§ **EXCERTO FORNECIDO**
□ □ □ □ □

Tragédias do desgoverno nacional
No início de Novembro de 2023, depois de quase um ano de uma
surpreendente convulsão política, às mãos de um governo de maioria absoluta mergulhado
num caos sucessivo de escândalos, intrigas, investigações e suspeitas, o país
foi surpreendido por uma ação policial em São Bento, que levaria à demissão de
António Costa, no meio de um parágrafo da Procuradoria-Geral do Ministério Público
e uns quantos maços avulsos de notas escondidos nas estantes do seu chefe-de-gabinete.
Uns poucos dias depois, Marcelo Rebelo de Sousa comunicava
ao país a sua decisão de convocar eleições, alicerçado na presunção, aliás
criada por si, de que a maioria eleitoral existente era de Costa e não do PS e,
nas suas palavras, na impossibilidade de manter em funções um governo fraco e que
seria visto, assim, como um governo de iniciativa presidencial. Ao mesmo tempo,
o líder do PSD, Luís Montenegro, alinhava pelo mesmo diapasão da urgente ida às
urnas alegando que “a degradação do governo impõe a devolução da palavra ao
povo” (sic). De facto, o pouco mais de um ano e meio do segundo governo de
Costa parecia uma inexplicável via sacra de casos, casinhos e casões, entre
ministros e secretários de estado, envolvidos nos mais rocambolescos e
degradantes episódios de corrupção e desgoverno até, por fim, subir ao cargo do
próprio Primeiro-ministro.
Fast forward para os dias de hoje e temos um governo
de minoria parlamentar frágil e acossado, mergulhado em incompetências e incompatibilidades,
cujo fumo da suspeição chegou, também finalmente, ao próprio Luís Montenegro.

□ □ □ □ □

§ **DESAFIO**
Imprima, sem alterações, a parte do excerto sobre o desgoverno nacional que começa em “Tragédias do desgoverno” e vai até “do seu chefe-de-gabinete.”, inclusive.

§ **DADOS FORNECIDOS**
□ □ □ □ □

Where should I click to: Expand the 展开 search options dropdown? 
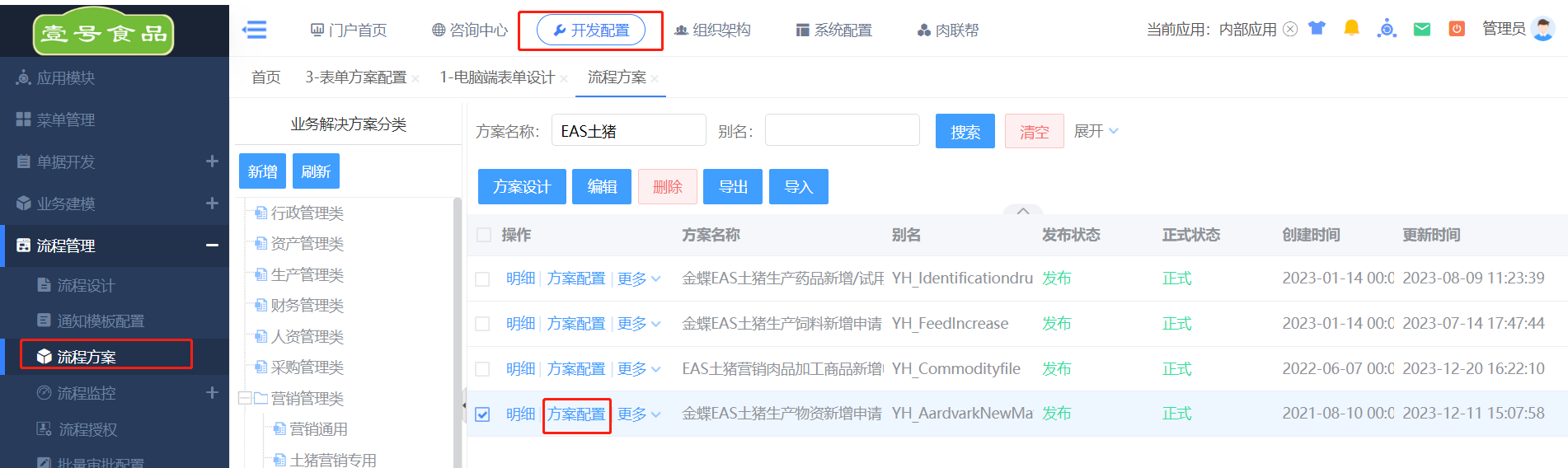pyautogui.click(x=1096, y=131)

□ □ □ □ □

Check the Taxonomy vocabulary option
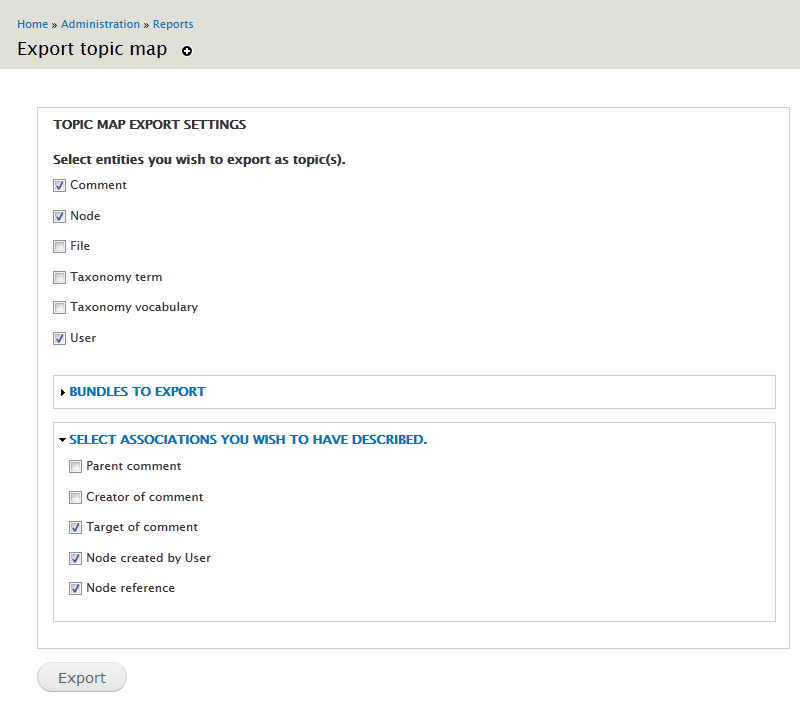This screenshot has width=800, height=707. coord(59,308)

□ □ □ □ □

§ **RESPOSTA À TAREFA**
Tragédias do desgoverno nacional
No início de Novembro de 2023, depois de quase um ano de uma
surpreendente convulsão política, às mãos de um governo de maioria absoluta mergulhado
num caos sucessivo de escândalos, intrigas, investigações e suspeitas, o país
foi surpreendido por uma ação policial em São Bento, que levaria à demissão de
António Costa, no meio de um parágrafo da Procuradoria-Geral do Ministério Público
e uns quantos maços avulsos de notas escondidos nas estantes do seu chefe-de-gabinete.